The list encompasses the records set by the club, their managers and their players. The player records section itemises the club's leading goalscorers and those who have made most appearances in first-team competitions. It also records notable achievements by Canberra Cosmos players on the international stage. Attendance records in Canberra are also included.

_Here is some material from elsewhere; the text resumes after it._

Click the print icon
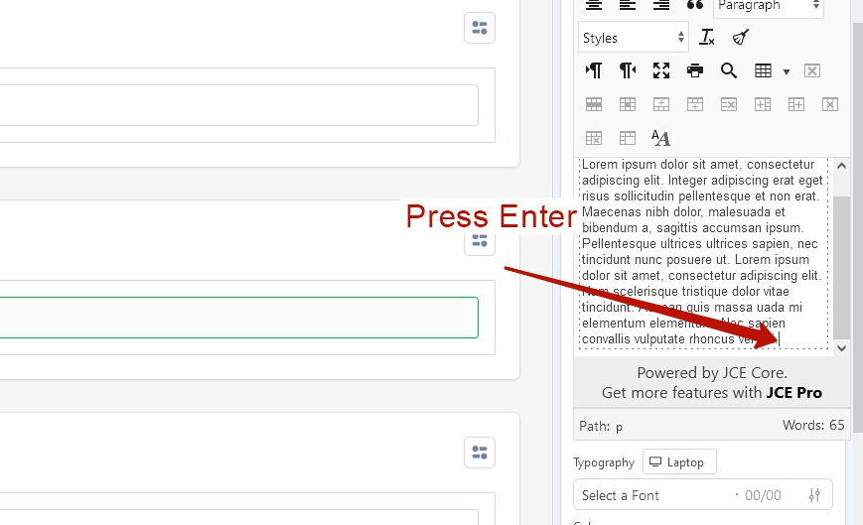Viewport: 863px width, 525px height. point(695,70)
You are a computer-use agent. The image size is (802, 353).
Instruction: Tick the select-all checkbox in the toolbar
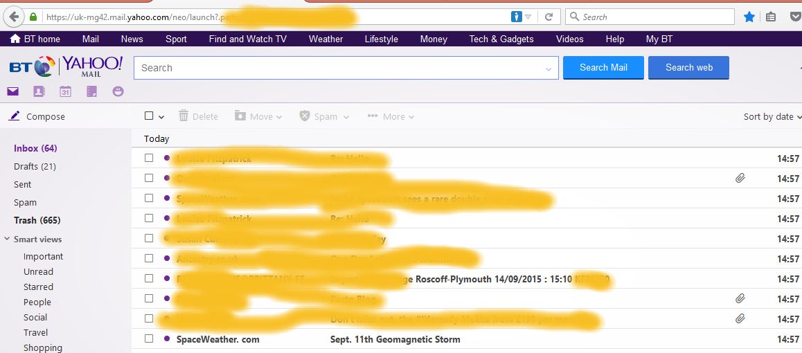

The club's record appearance maker was Toplica Popovich, who made 126 appearances between 1995 and 2001. Peter Buljan was Canberra Cosmos' record goalscorer, scoring 21 goals in total.

Player records

Appearances
 Most league appearances: Toplica Popovich, 123
 Most NSL Cup appearances: John Koch, 5

Most appearances
Competitive matches only, includes appearances as substitute. Numbers in brackets indicate goals scored.

Goalscorers
 Most goals in a season: Ivo de Jesus, 12 goals (in the 1999–2000 season)
 Most league goals in a season: Ivo de Jesus, 12 goals in the National Soccer League, 1999–2000

Top goalscorers
Peter Buljan was the all-time top goalscorer for Canberra Cosmos.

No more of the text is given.